### TASK INSTRUCTIONS
Only one span of the listing below should come back. It runs from the line with "Biowetter (406, 2182)" through the line with "Deutschlandwetter (334, 2194)", and each of its lines must be reproduced exactly.

-------- DATASET EXCERPTS --------

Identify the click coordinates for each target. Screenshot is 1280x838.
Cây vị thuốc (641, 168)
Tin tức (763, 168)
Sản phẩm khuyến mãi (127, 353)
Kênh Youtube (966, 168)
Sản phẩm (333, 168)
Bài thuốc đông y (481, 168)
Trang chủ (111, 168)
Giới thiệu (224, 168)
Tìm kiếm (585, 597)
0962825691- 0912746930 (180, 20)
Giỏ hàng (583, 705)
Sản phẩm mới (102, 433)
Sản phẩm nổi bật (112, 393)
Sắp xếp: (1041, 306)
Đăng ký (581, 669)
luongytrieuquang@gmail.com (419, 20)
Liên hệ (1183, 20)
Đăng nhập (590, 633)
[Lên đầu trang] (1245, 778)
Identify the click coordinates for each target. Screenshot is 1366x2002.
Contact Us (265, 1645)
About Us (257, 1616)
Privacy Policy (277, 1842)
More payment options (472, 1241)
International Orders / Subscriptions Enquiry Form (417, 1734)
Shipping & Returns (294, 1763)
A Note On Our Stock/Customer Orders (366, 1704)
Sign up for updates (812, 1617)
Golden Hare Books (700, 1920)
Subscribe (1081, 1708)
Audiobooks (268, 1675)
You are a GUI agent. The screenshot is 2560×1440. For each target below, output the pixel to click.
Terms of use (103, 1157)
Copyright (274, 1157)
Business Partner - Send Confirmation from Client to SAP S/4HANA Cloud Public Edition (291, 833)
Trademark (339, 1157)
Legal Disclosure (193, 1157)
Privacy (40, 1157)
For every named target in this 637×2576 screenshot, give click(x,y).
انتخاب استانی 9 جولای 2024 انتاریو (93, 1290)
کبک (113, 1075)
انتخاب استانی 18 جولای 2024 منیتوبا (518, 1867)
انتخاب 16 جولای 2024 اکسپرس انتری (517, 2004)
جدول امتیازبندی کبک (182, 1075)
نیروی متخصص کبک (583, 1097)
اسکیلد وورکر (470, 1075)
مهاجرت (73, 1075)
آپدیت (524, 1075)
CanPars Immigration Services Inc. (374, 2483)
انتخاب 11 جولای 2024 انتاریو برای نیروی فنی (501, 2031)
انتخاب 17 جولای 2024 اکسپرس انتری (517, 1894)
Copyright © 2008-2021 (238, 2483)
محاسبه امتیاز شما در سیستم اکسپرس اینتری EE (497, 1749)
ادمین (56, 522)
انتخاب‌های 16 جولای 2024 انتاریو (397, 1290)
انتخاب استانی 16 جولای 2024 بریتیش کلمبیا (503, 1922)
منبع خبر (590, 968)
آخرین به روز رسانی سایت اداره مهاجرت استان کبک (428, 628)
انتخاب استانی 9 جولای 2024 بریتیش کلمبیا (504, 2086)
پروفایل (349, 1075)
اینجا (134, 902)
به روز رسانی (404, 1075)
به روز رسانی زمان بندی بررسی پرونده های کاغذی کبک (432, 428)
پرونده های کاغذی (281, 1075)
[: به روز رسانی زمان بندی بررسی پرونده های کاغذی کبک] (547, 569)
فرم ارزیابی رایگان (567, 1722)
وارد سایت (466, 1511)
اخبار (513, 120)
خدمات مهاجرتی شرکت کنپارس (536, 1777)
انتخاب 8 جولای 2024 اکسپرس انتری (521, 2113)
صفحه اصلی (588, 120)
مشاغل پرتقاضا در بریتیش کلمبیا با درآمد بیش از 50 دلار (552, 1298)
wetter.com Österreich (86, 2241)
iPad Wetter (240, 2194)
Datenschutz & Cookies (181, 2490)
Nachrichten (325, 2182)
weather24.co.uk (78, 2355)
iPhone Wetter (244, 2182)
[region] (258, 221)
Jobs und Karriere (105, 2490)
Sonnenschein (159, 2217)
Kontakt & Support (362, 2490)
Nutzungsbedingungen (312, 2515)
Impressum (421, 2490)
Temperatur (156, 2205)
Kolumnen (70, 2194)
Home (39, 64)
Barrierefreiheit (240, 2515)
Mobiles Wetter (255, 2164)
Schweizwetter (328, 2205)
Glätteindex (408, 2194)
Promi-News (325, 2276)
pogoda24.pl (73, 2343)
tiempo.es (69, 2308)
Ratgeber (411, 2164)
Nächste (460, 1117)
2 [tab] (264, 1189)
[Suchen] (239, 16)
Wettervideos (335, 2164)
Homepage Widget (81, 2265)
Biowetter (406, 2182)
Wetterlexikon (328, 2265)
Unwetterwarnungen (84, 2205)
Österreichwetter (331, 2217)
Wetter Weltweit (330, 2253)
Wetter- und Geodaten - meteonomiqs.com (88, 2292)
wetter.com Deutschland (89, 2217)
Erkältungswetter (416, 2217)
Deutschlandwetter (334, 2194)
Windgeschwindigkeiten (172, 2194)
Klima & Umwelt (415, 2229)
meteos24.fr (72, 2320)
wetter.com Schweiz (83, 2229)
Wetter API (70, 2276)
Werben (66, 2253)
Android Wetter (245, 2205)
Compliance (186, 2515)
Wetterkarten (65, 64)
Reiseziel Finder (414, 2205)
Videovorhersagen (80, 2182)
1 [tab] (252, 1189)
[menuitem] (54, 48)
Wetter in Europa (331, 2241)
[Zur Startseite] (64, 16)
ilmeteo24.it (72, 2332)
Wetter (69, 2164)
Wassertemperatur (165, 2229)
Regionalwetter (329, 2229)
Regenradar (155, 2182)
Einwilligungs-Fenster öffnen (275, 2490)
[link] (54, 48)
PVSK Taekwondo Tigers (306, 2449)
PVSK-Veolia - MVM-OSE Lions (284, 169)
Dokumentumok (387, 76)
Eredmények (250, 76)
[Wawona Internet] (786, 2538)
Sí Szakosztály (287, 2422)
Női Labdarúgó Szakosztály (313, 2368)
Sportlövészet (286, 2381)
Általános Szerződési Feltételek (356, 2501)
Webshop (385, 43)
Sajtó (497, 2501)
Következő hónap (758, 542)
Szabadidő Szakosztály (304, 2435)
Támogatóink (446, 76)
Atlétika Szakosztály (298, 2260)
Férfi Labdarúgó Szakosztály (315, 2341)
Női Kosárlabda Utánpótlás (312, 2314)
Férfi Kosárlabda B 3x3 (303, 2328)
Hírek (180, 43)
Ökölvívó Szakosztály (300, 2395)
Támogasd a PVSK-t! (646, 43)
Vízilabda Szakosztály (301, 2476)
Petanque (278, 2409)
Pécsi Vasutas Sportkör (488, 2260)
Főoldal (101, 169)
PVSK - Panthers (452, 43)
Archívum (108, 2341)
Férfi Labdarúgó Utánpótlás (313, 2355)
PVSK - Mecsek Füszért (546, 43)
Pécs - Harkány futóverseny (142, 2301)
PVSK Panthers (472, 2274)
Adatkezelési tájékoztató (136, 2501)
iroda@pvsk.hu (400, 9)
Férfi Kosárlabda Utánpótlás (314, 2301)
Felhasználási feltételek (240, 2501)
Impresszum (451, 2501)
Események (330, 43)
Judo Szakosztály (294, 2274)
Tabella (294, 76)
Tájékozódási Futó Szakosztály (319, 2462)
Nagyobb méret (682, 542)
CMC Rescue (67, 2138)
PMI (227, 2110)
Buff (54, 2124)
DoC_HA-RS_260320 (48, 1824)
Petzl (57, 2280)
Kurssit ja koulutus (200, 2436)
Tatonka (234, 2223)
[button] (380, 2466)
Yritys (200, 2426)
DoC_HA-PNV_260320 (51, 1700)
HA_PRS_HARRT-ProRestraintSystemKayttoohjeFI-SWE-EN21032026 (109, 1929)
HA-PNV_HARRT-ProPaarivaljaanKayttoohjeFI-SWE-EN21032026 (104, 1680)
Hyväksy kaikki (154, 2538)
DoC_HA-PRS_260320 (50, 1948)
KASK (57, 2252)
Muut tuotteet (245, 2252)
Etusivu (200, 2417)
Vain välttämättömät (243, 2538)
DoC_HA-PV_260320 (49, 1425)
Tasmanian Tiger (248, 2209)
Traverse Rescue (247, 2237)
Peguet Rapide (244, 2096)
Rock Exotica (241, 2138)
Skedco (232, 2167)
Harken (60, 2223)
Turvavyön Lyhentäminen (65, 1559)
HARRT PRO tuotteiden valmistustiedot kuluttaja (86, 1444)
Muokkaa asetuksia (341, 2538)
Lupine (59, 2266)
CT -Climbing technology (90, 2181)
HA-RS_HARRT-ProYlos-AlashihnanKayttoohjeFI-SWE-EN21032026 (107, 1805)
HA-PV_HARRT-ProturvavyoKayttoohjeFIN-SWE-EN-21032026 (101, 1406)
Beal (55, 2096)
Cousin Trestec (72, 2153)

--------

### YOUR RESPONSE
Biowetter (406, 2182)
Wetterlexikon (328, 2265)
Unwetterwarnungen (84, 2205)
Österreichwetter (331, 2217)
Wetter Weltweit (330, 2253)
Wetter- und Geodaten - meteonomiqs.com (88, 2292)
wetter.com Deutschland (89, 2217)
Erkältungswetter (416, 2217)
Deutschlandwetter (334, 2194)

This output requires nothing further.